■ **Task details**
Below are the records. Count the lines containing the string "agent", and reply with the number alone.
#####
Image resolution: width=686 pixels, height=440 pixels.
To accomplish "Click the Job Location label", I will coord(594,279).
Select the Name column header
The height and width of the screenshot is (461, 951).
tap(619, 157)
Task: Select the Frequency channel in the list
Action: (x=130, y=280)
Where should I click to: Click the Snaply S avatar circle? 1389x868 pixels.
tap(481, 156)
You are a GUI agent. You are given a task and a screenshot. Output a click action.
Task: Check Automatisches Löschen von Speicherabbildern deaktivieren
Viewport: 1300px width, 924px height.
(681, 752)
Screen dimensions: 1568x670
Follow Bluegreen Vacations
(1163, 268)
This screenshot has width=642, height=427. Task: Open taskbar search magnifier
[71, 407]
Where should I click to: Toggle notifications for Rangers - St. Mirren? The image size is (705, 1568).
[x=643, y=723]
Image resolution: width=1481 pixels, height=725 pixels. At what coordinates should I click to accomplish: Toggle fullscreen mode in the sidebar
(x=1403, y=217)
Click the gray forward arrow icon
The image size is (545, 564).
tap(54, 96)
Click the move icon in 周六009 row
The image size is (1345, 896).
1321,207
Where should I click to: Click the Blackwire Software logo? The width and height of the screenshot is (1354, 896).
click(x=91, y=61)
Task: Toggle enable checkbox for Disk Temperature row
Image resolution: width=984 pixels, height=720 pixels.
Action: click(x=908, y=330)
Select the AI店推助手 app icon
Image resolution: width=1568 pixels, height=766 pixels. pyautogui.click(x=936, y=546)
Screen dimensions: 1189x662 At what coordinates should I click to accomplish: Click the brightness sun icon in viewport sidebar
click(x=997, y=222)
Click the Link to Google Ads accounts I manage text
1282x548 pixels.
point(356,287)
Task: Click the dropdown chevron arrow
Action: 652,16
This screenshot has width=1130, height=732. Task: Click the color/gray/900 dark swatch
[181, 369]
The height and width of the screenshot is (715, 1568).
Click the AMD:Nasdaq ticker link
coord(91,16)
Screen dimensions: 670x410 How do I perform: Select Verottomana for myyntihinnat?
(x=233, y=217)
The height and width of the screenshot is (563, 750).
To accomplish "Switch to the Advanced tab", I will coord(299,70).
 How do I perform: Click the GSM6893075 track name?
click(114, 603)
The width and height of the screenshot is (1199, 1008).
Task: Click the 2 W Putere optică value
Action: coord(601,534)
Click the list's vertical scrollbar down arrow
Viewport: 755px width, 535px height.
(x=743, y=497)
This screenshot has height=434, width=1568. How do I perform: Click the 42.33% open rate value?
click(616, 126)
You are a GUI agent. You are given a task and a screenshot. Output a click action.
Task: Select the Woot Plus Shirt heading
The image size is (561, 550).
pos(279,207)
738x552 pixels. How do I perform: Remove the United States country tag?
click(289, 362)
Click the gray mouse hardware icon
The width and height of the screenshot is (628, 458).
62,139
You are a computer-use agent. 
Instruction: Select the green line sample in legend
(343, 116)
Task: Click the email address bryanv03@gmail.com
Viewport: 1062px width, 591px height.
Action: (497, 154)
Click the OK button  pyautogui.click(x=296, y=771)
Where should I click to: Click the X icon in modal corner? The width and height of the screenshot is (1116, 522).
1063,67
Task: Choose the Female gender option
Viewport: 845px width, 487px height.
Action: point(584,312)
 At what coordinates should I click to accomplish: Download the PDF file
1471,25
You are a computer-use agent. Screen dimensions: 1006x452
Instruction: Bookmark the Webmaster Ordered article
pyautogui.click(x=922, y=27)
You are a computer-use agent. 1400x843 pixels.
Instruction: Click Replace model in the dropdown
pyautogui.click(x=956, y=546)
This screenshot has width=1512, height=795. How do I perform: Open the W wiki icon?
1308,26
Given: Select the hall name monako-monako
#####
■ **Answer**
5